======== Material provided
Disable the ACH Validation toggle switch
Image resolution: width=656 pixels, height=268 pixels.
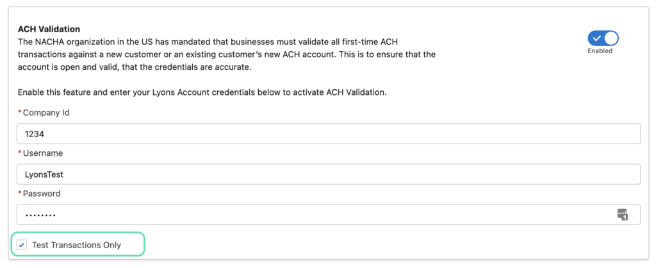(x=603, y=38)
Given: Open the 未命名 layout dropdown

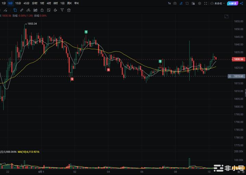Looking at the screenshot, I should pos(218,3).
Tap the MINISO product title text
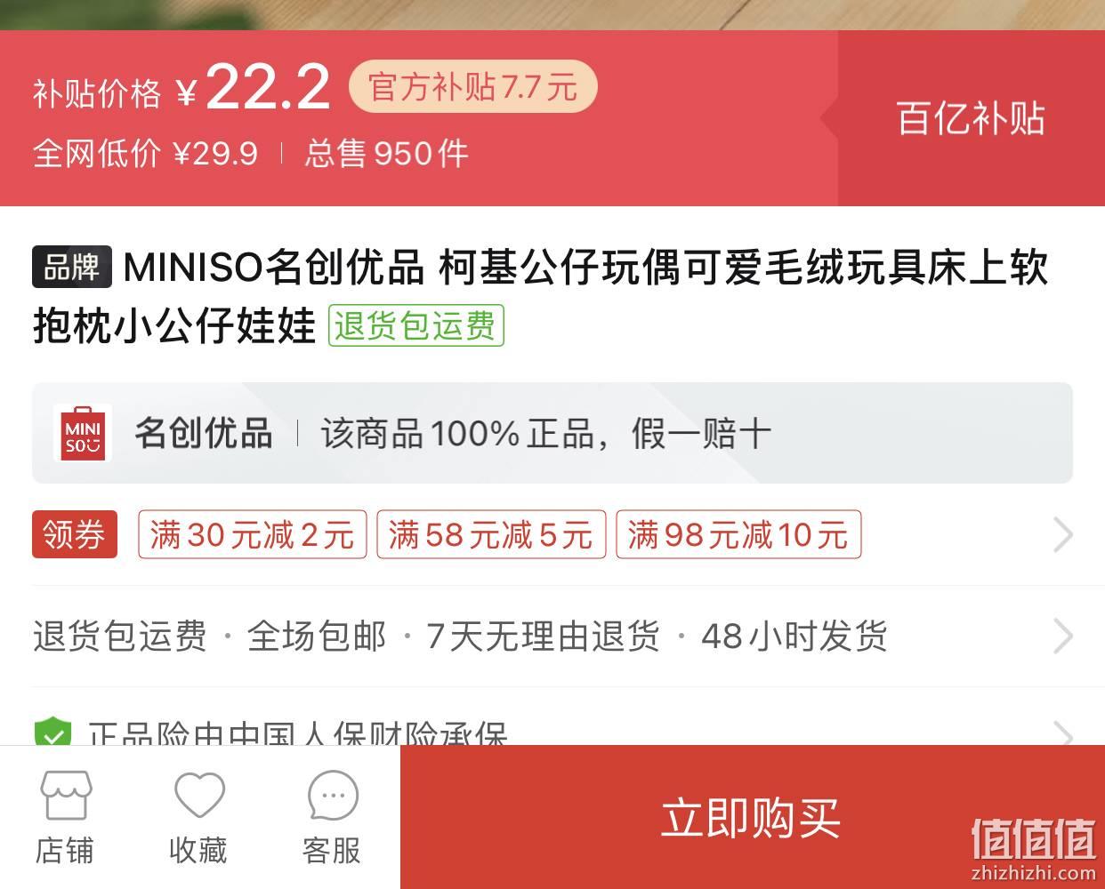The height and width of the screenshot is (889, 1105). pyautogui.click(x=541, y=296)
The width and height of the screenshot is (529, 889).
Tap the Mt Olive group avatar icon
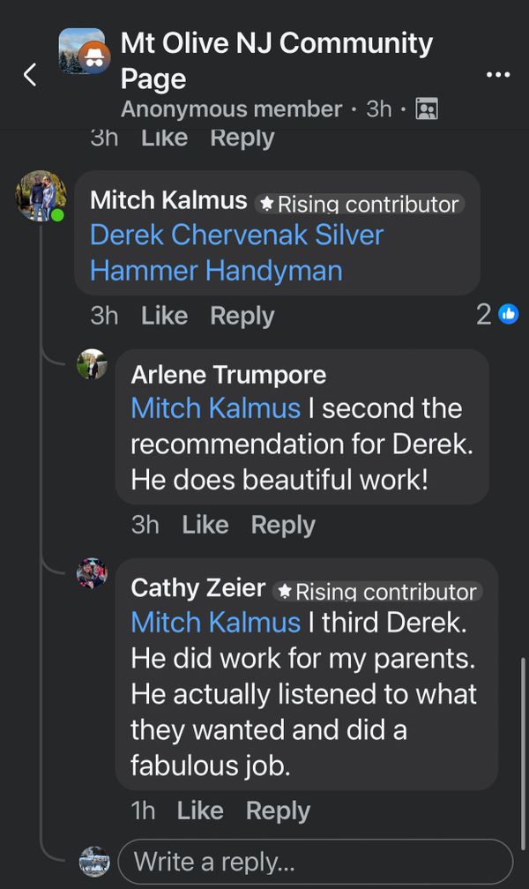[x=85, y=51]
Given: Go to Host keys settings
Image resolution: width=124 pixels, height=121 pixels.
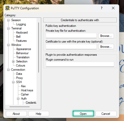Looking at the screenshot, I should tap(27, 90).
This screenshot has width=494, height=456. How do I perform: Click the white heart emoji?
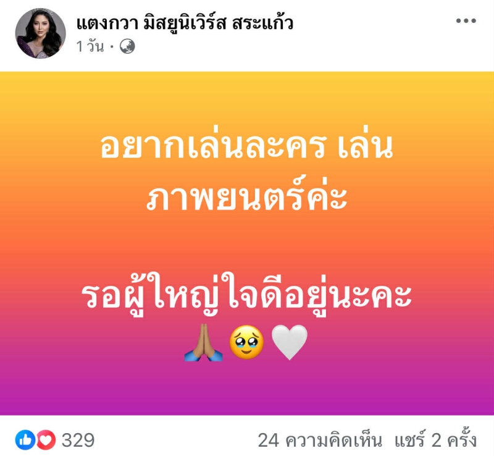pos(289,342)
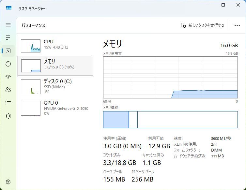Click Run new task button
The width and height of the screenshot is (246, 190).
point(203,25)
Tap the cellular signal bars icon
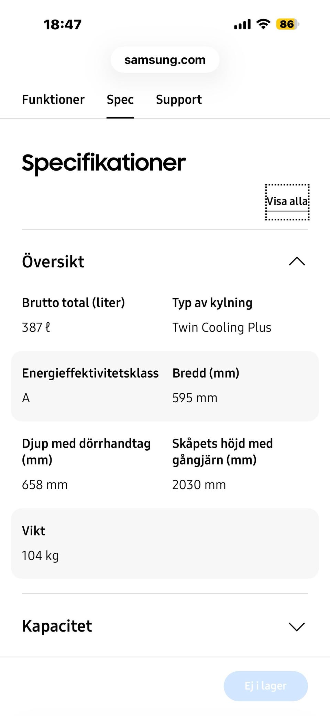This screenshot has width=330, height=716. (242, 25)
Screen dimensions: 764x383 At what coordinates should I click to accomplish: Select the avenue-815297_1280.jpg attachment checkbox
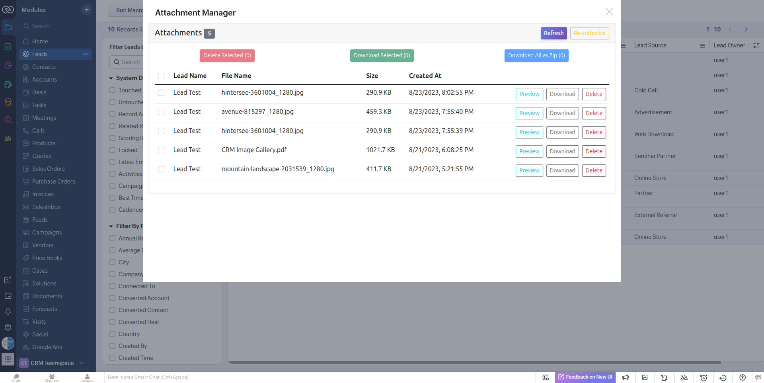coord(161,112)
================
Work task:
The images are to be left out; every line above should be set down exactly.

Exercise response:
Disable the ACH Validation toggle switch
Image resolution: width=656 pixels, height=268 pixels.
(x=603, y=38)
Given: Open the 未命名 layout dropdown

Looking at the screenshot, I should pos(218,3).
Tap the MINISO product title text
The height and width of the screenshot is (889, 1105). pyautogui.click(x=541, y=296)
The width and height of the screenshot is (529, 889).
Tap the Mt Olive group avatar icon
[x=85, y=51]
Given: Go to Host keys settings
Image resolution: width=124 pixels, height=121 pixels.
Looking at the screenshot, I should tap(27, 90).
This screenshot has width=494, height=456. How do I perform: Click the white heart emoji?
pos(289,342)
Click Run new task button
The width and height of the screenshot is (246, 190).
point(203,25)
Tap the cellular signal bars icon
This screenshot has width=330, height=716. (242, 25)
Screen dimensions: 764x383 At what coordinates should I click to accomplish: Select the avenue-815297_1280.jpg attachment checkbox
coord(161,112)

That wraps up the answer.